In January 2026, Tsurkov wrote a piece for The Atlantic about on how her captors were poor interrogators and prone to confirmation bias.

=== Release ===
On 9 September 2025, Iraqi prime minister Mohammed Shia al-Sudani and U.S. president Donald Trump announced, on Twitter and Truth Social respectively, that Tsurkov had been freed. She was freed after 903 days in captivity, and was transferred to the U.S. Embassy in Baghdad following her release. Israeli sources reported that she would return to Israel.

According to Agence France-Presse, citing a Kata'ib Hezbollah source, Tsurkov's release was negotiated under the condition that U.S. military forces withdraw from Iraq.

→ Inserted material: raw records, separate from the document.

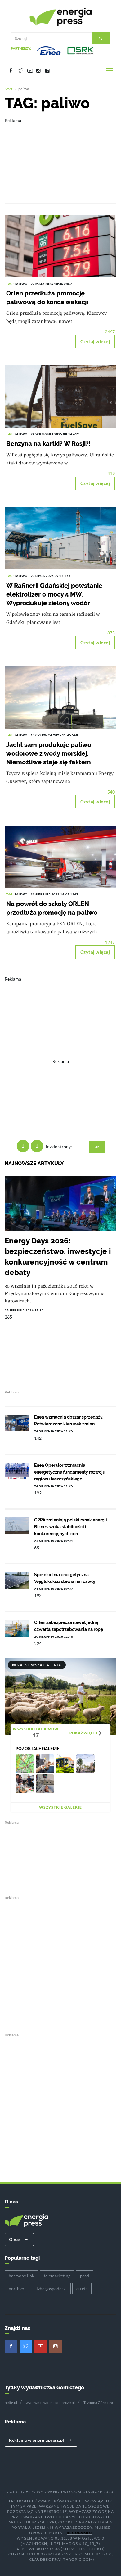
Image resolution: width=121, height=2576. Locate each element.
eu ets (81, 2288)
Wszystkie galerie (60, 1807)
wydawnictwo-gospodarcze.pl (50, 2402)
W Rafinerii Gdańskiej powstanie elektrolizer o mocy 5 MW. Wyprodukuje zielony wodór (54, 594)
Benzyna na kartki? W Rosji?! (48, 443)
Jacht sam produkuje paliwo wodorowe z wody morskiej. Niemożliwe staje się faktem (48, 753)
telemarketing (57, 2275)
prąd (84, 2275)
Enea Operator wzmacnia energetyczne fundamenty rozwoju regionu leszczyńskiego (69, 1472)
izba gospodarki (52, 2288)
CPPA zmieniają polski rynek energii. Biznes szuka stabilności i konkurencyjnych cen (71, 1526)
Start (8, 88)
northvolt (18, 2288)
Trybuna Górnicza (98, 2402)
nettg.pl (11, 2402)
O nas (15, 2239)
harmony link (21, 2275)
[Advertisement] (60, 156)
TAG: (10, 284)
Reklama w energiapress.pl (37, 2440)
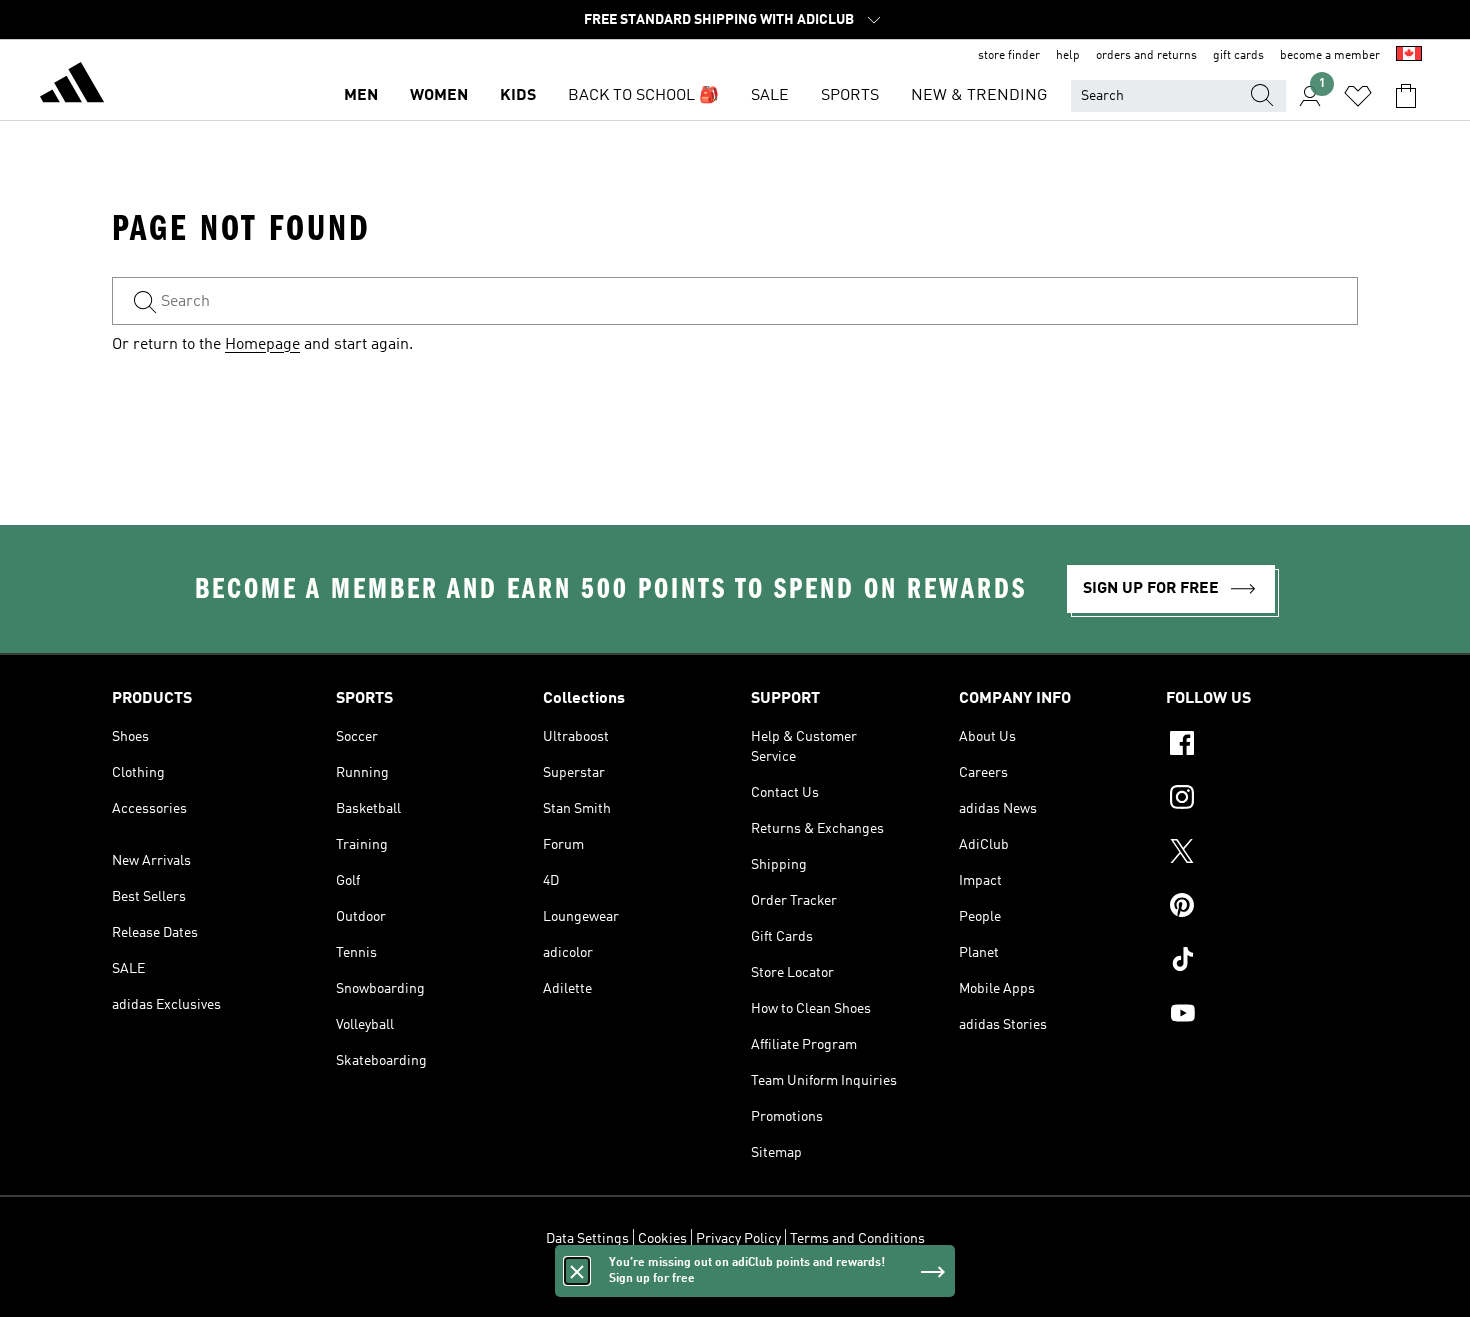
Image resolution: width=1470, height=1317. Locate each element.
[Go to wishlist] (1358, 96)
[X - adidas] (1262, 854)
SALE (770, 96)
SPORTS (850, 96)
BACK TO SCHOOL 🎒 (643, 96)
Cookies (662, 1239)
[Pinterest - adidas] (1262, 908)
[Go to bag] (1406, 96)
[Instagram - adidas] (1262, 800)
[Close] (577, 1271)
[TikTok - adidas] (1262, 962)
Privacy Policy (738, 1239)
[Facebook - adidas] (1262, 746)
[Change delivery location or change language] (1409, 56)
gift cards (1238, 56)
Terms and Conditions (857, 1239)
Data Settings (587, 1239)
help (1068, 56)
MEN (361, 96)
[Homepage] (72, 86)
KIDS (518, 96)
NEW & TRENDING (979, 96)
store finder (1009, 56)
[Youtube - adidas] (1262, 1016)
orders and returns (1146, 56)
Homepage (262, 345)
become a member (1330, 56)
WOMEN (439, 96)
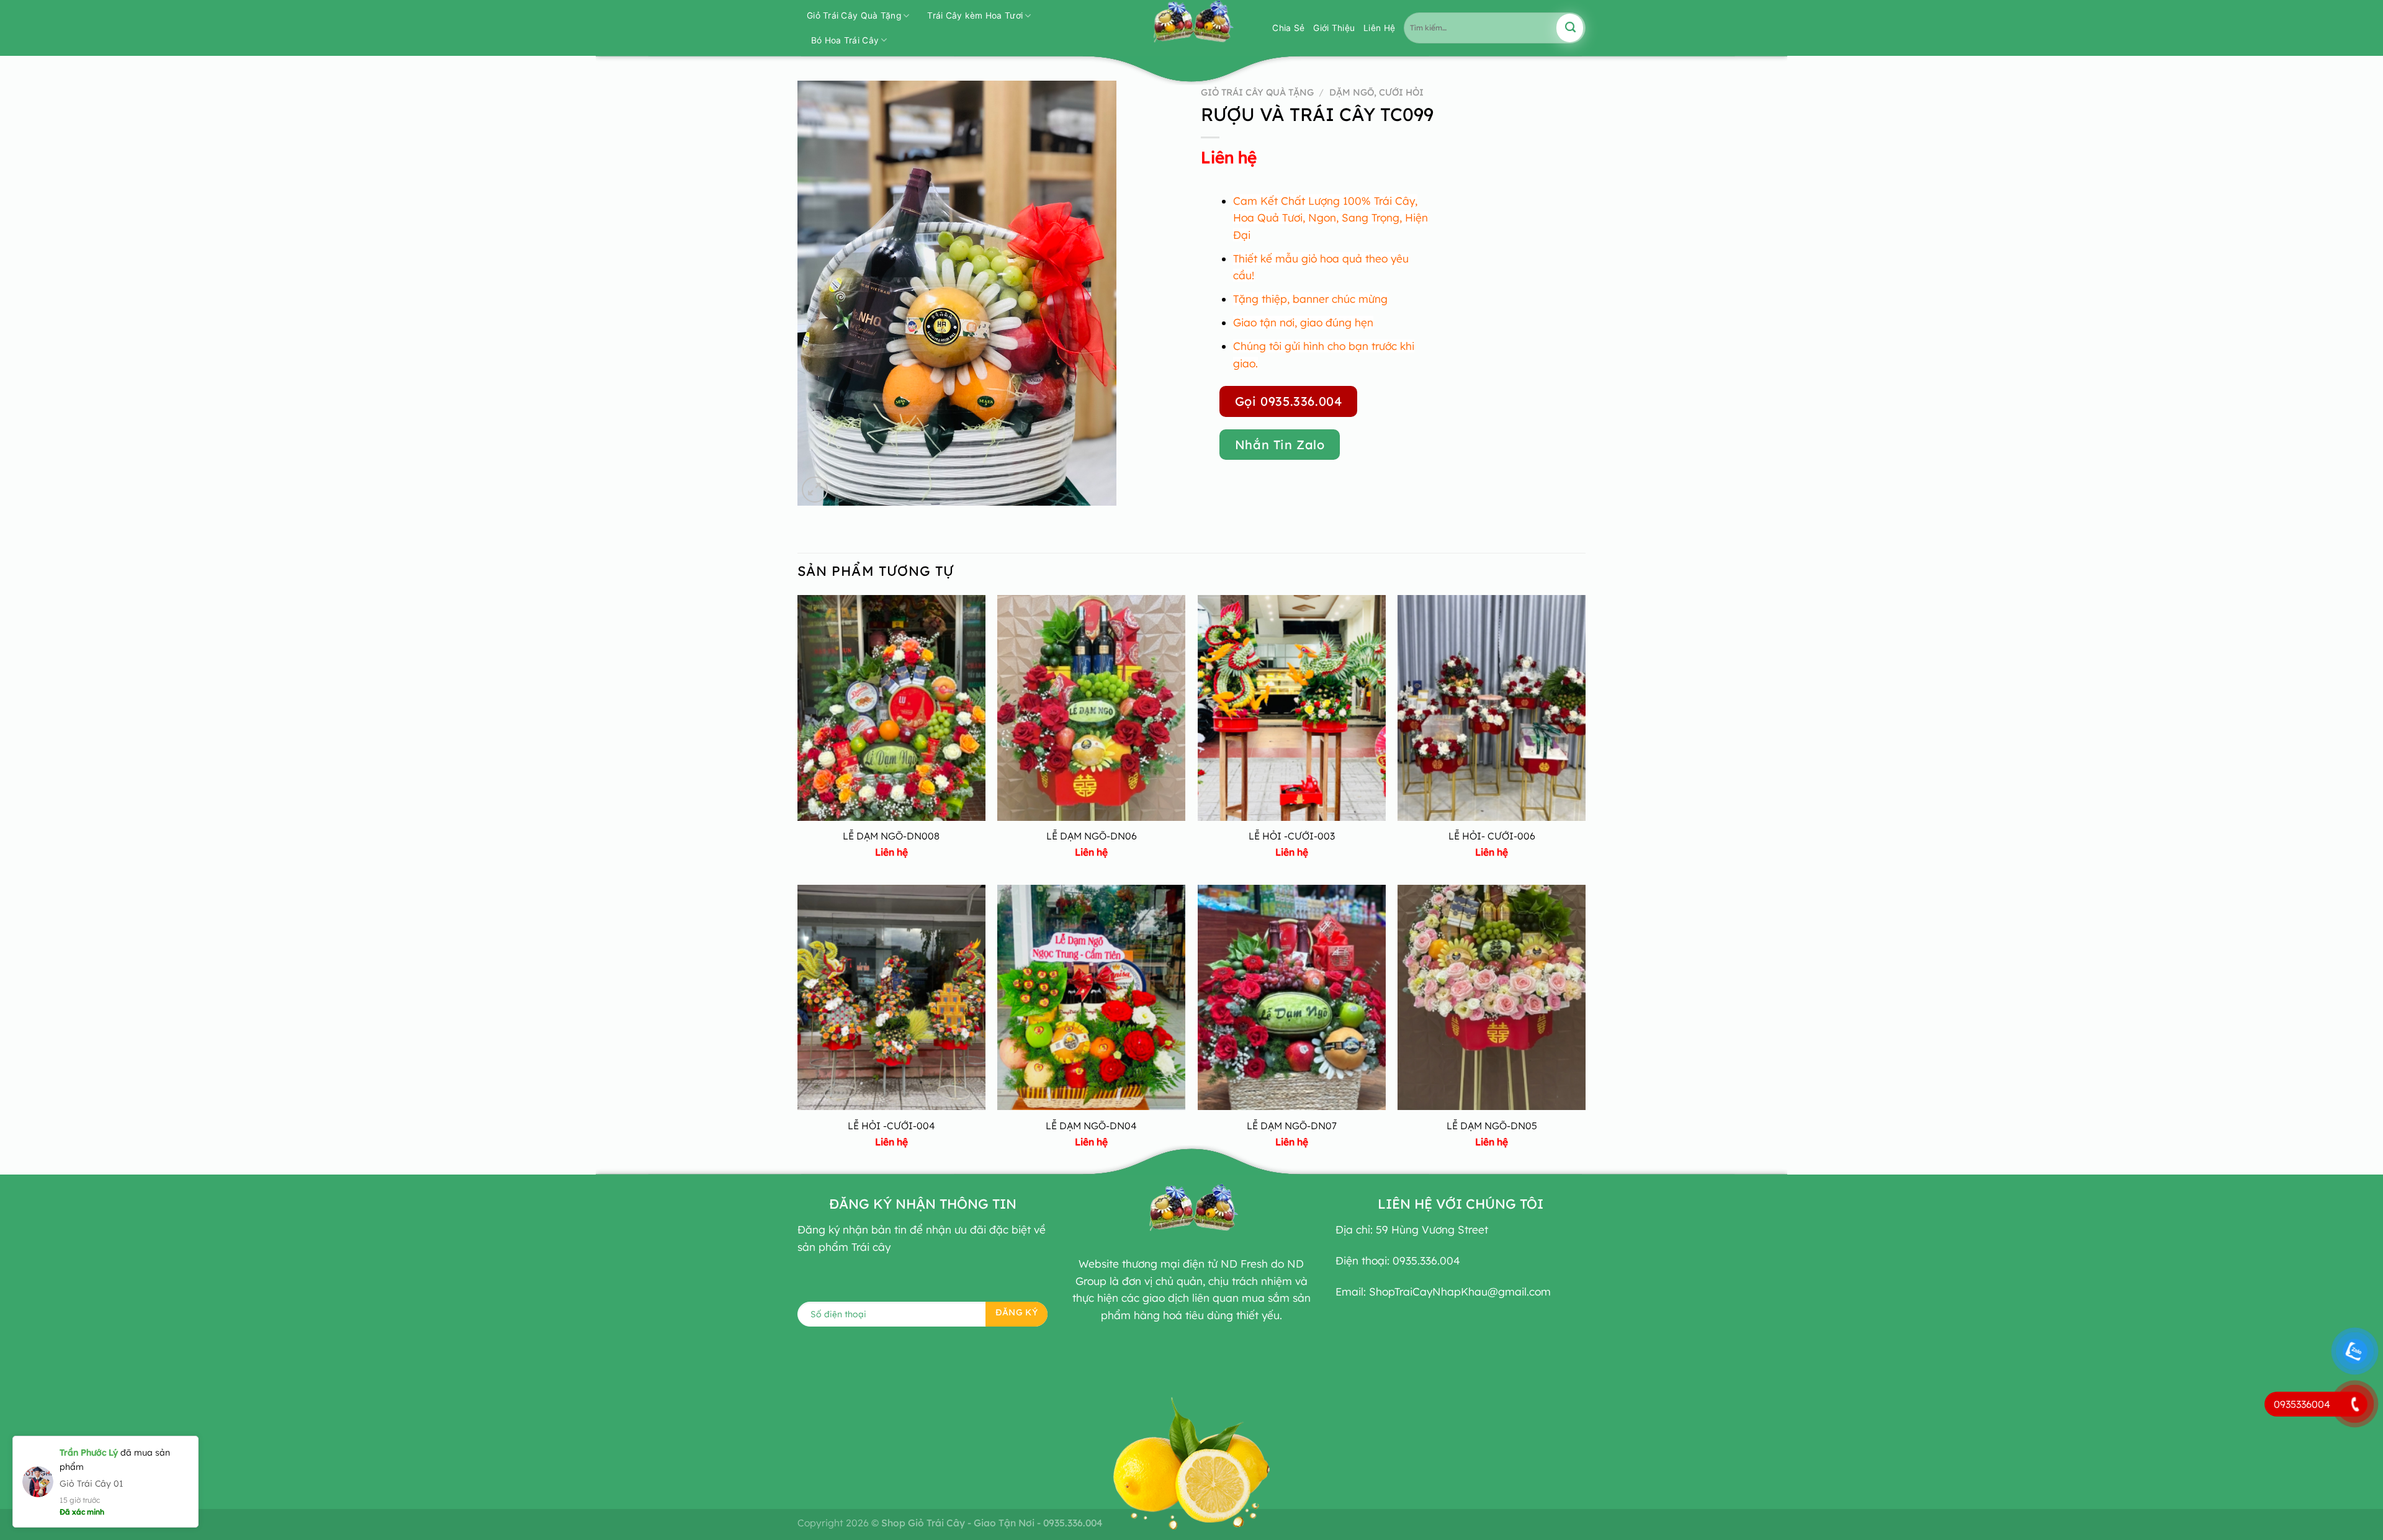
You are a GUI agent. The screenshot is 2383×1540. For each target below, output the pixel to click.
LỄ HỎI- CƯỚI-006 (1491, 836)
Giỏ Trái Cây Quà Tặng (854, 15)
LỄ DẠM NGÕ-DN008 (891, 836)
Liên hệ (1379, 28)
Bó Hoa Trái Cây (845, 40)
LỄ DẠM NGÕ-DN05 (1492, 1125)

US Special Presidential Envoy for Hostage Affairs, Adam Boehler, who led the efforts to secure Tsurkov's release, however, indicated that "the United States did not give anything in return for Tsurkov’s release". The Arabic international newspaper Asharq Al-Awsat reported, based on sources in the Iraqi militia and security circles, that the abductors were effectively forced into releasing Tsurkov "after a political siege and negotiations that escalated since August, under pressure from the Iraqi government and the United States," so that Kata'ib Hezbollah "lost their bargaining chip and got nothing". Lebanese and Saudi media claimed that Tsurkov's release was in fact a prisoner swap, and that Iraqi militia members were released and that talks would be held to release Hezbollah operative Imad Amhaz who was captured in Lebanon by Israeli commandos in November 2024, in addition to five other detainees. According to a US State Department spokesperson, the release of Elizabeth Tsurkov "came after a decisive partnership with [Iraqi] Prime Minister Mohammed Shia al-Sudani". According to The Times of Israel, parts of her release process relied on Qatar.

=== Post-release ===
On 1 December 2025, Tsurkov criticized the Israeli government's policy towards post-Assad Syria as "rudderless". On 15 April 2026, the United States put a bounty on Ahmad al-Hamidawi and Kataeb Hezbollah, the group responsible for Tsurkov's kidnapping.